◆ **Exercise brief**
Check every line of the entries below for the word "agent", and copy the ones that have it.
------ Material for this exercise ------
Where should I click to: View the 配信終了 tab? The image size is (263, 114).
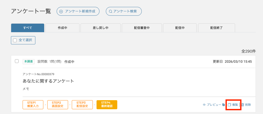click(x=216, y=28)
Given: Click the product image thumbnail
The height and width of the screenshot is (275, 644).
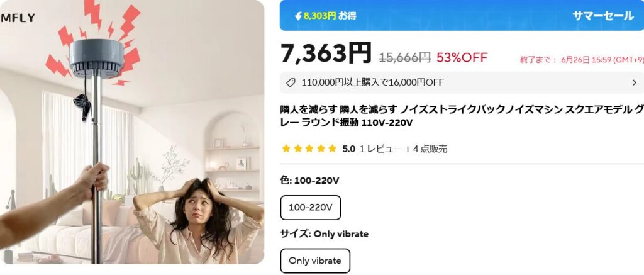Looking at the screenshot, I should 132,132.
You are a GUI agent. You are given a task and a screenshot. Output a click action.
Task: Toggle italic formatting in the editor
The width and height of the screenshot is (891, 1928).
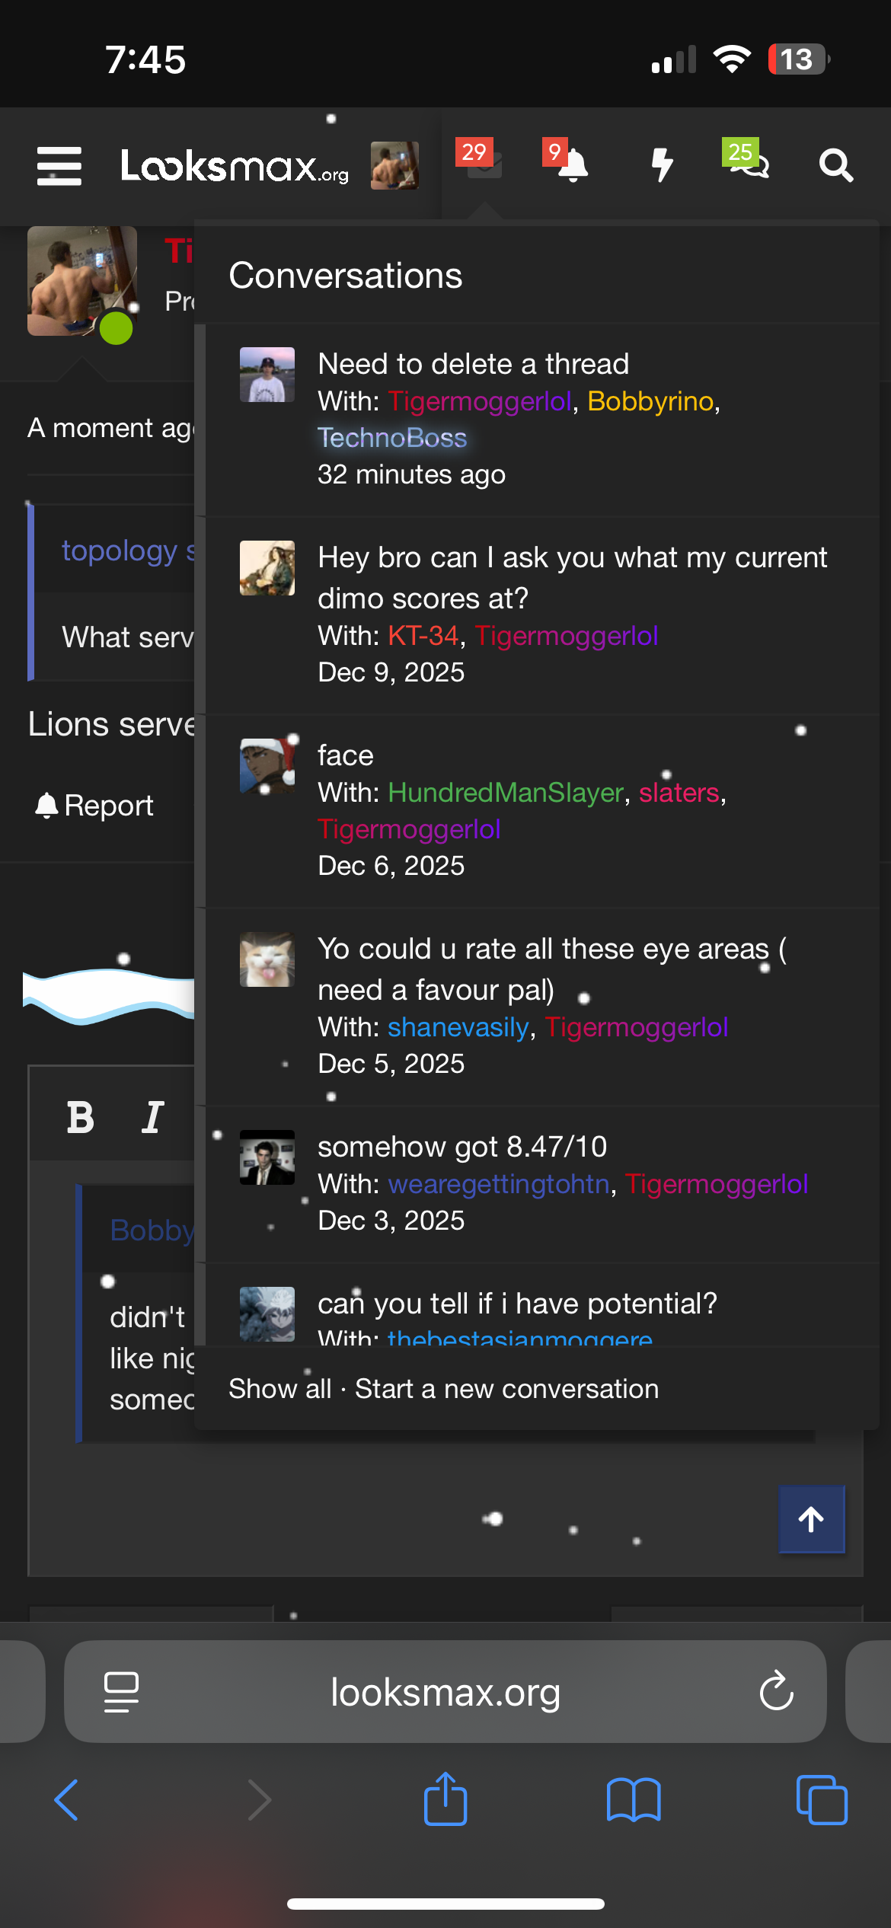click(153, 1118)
------
------ Material for this exercise ------
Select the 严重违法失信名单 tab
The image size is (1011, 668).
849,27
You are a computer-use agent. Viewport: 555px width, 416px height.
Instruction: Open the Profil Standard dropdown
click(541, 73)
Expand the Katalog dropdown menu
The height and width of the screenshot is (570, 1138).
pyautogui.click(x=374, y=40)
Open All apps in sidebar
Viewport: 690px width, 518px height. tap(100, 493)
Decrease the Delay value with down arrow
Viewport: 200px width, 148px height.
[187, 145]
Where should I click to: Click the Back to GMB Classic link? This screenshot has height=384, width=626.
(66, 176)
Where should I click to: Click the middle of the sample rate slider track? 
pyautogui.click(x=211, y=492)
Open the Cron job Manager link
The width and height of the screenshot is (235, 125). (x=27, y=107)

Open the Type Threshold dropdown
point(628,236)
------
◆ **Output below**
You are a GUI agent. You are given a task and a screenshot. Output a click action.
You are a computer-use agent. Viewport: 555px width, 416px height.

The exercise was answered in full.